GIVEN TASK: Can you write out every line of the material below, requests included, offsetting each coordinate in the answers by -115? Omit the pictures.

Rows of pointing data:
+ + + + + + +
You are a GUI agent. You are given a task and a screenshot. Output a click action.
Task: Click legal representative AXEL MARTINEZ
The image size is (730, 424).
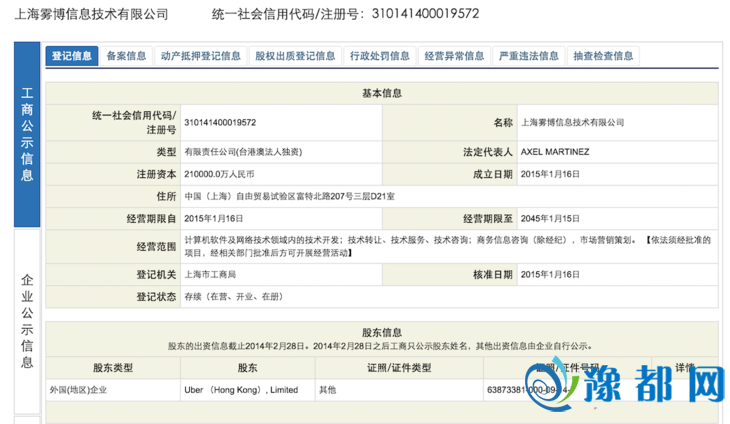[557, 151]
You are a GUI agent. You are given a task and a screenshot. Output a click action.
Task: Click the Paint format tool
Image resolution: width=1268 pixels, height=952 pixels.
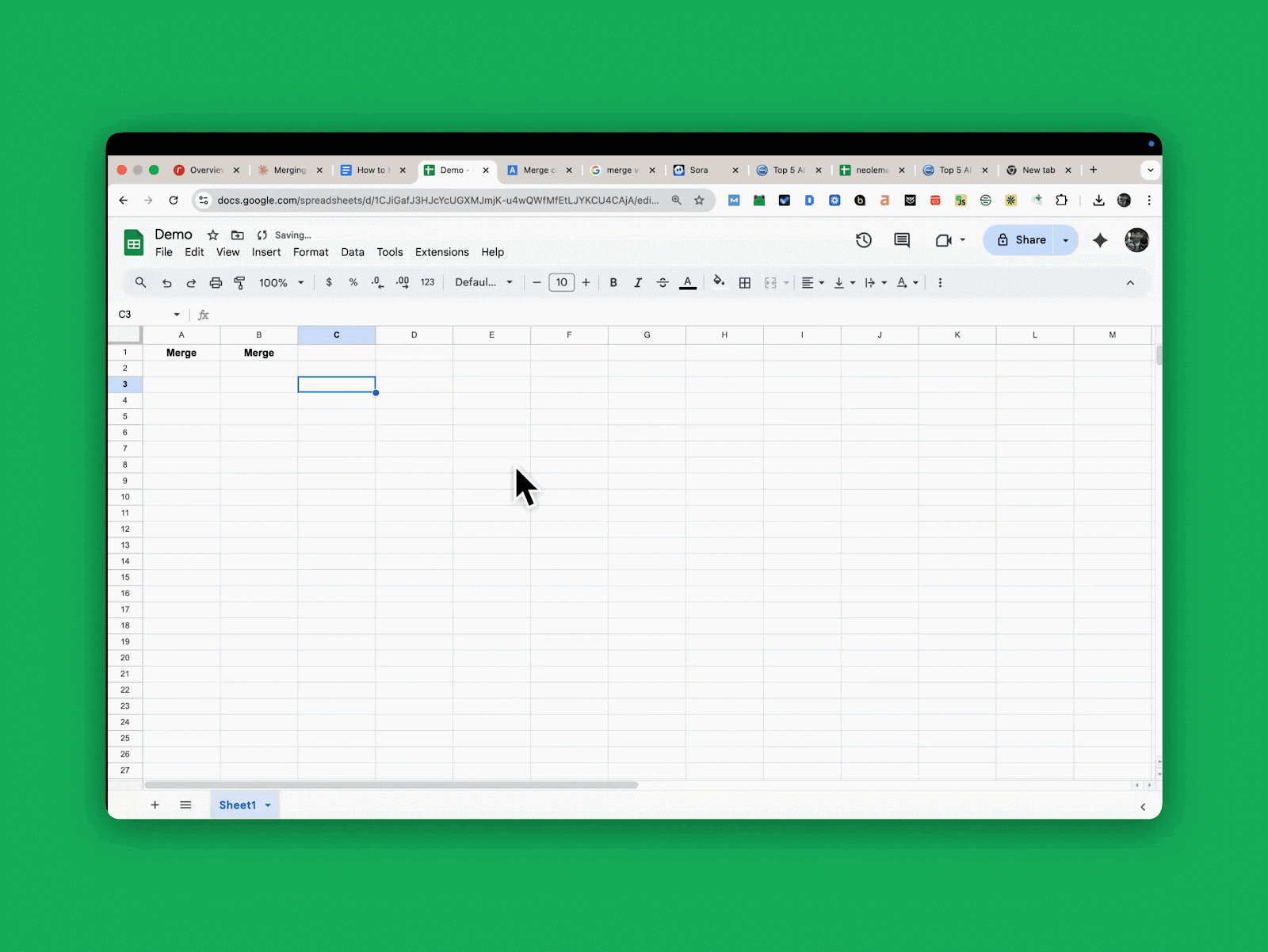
+ + + + + + +
OUTPUT OF THE TASK:
You are a GUI agent. You are given a task and a screenshot. Output a click action.
Task: Click legal representative AXEL MARTINEZ
The image size is (730, 424).
[442, 36]
You are a GUI agent. You are given a task and a screenshot. Output a click action.
Task: Click the Paint format tool
Image resolution: width=1268 pixels, height=952 pixels.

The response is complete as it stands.